Low-rank minimization aims to recover a matrix of minimum rank subject to linear system constraint. It can be found in various data analysis and machine learning areas, such as recommender systems, video denoising, and signal processing. Nuclear norm minimization is a dominating approach to handle it. However, such a method ignores the difference among singular values of target matrix. To address this issue, nonconvex low-rank regularizers have been widely used. Unfortunately, existing methods suffer from different drawbacks, such as inefficiency and inaccuracy. To alleviate such problems, this article proposes a flexible model with a novel nonconvex regularizer. Such a model not only promotes low rankness but also can be solved much faster and more accurate.
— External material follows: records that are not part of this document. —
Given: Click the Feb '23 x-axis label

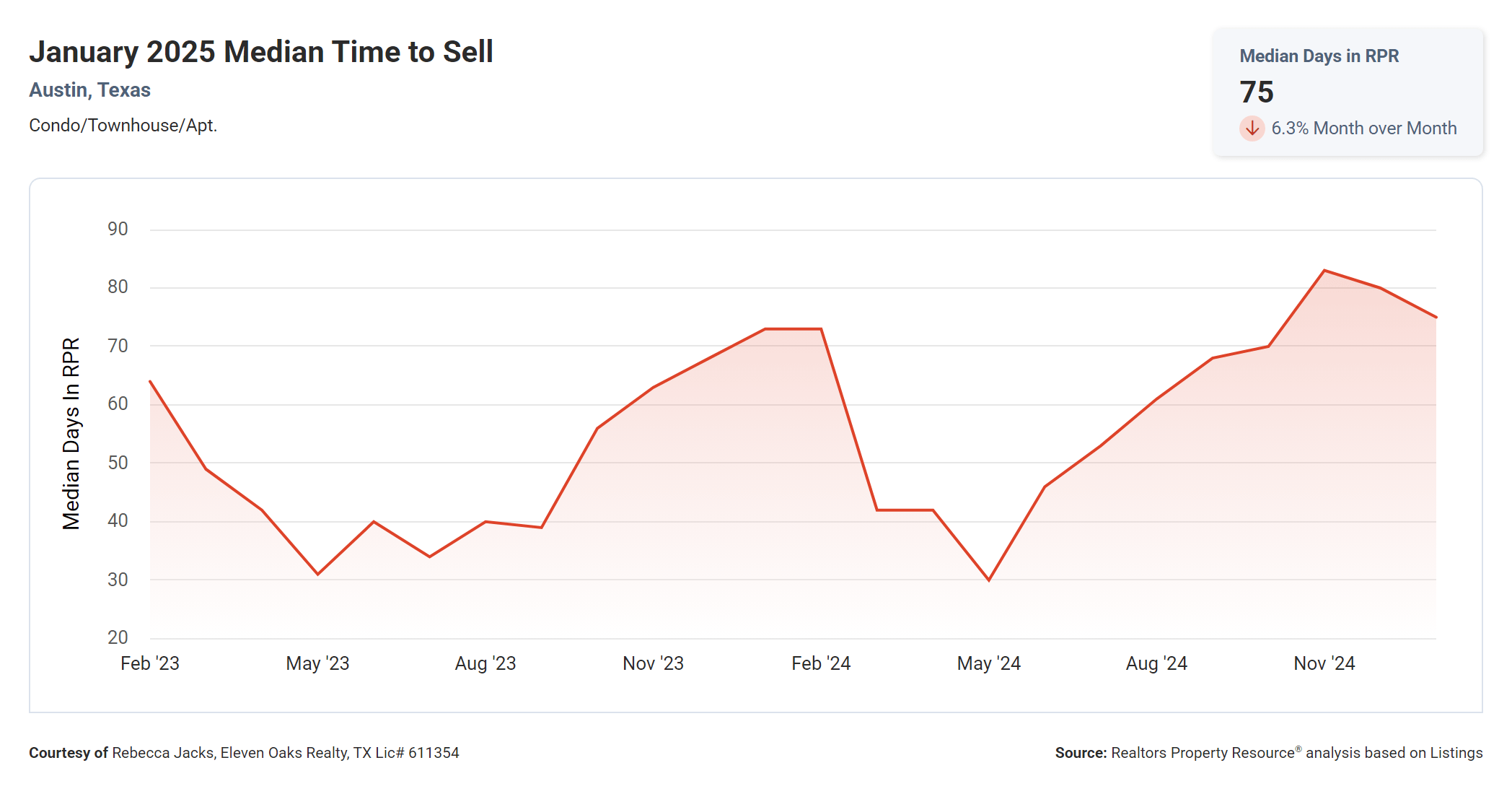Looking at the screenshot, I should tap(150, 663).

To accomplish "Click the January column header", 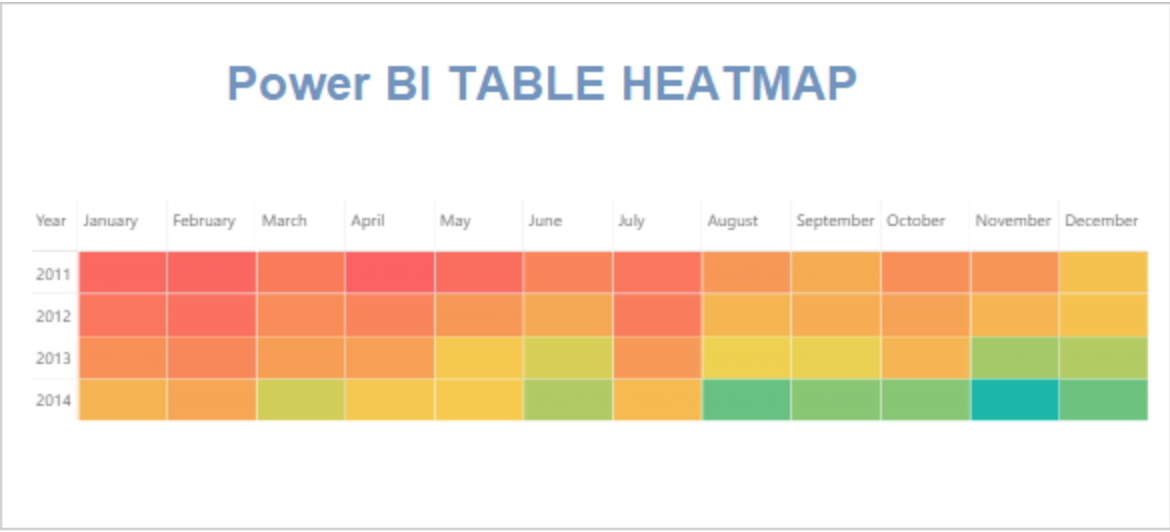I will (x=110, y=221).
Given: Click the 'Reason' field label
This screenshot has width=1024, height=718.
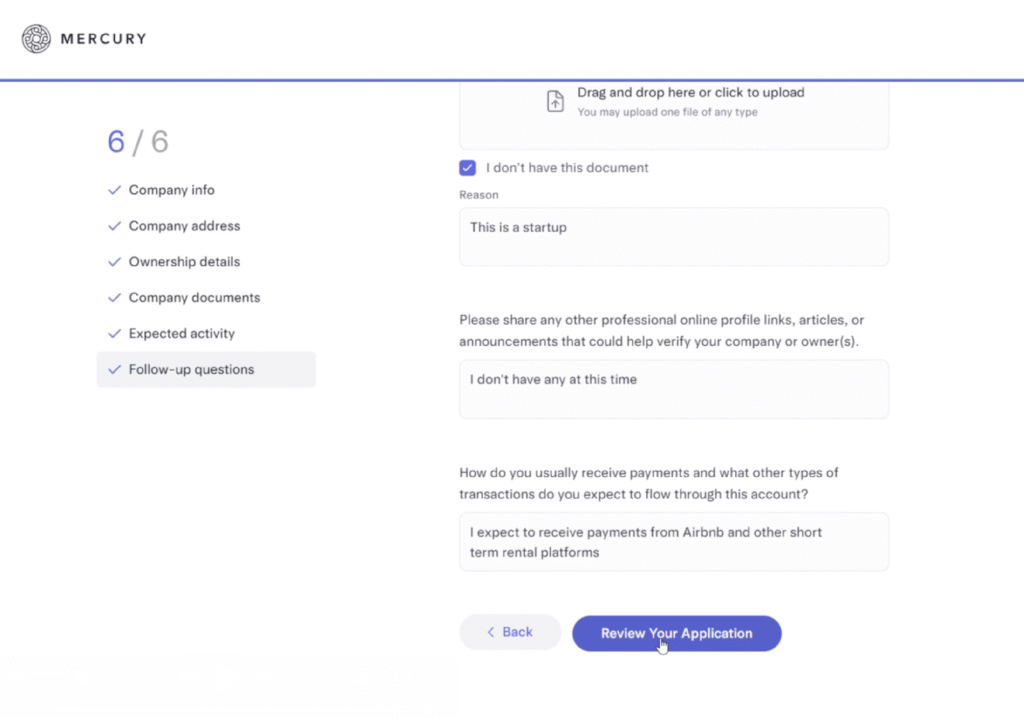Looking at the screenshot, I should pos(479,195).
With it, the original low-rank problem can be equivalently transformed into the resulting optimization problem under the rank restricted isometry property (rank-RIP) condition. Subsequently, Nesterov's rule and inexact proximal strategies are adopted to achieve a novel algorithm highly efficient in solving this problem at a convergence rate of $O(1/K)$ , with $K$ being the iterate count. Besides, the asymptotic convergence rate is also analyzed rigorously by adopting the Kurdyka- ojasiewicz (KL) inequality. Furthermore, we apply the proposed optimization model to typical low-rank problems, including matrix completion, robust principal component analysis (RPCA), and tensor completion. Exhaustively empirical studies regarding data analysis tasks, i.e., synthetic data analysis, image recovery, personalized recommendation, and background subtraction, indicate that the proposed model outperforms state-of-the-art models in both accuracy and efficiency.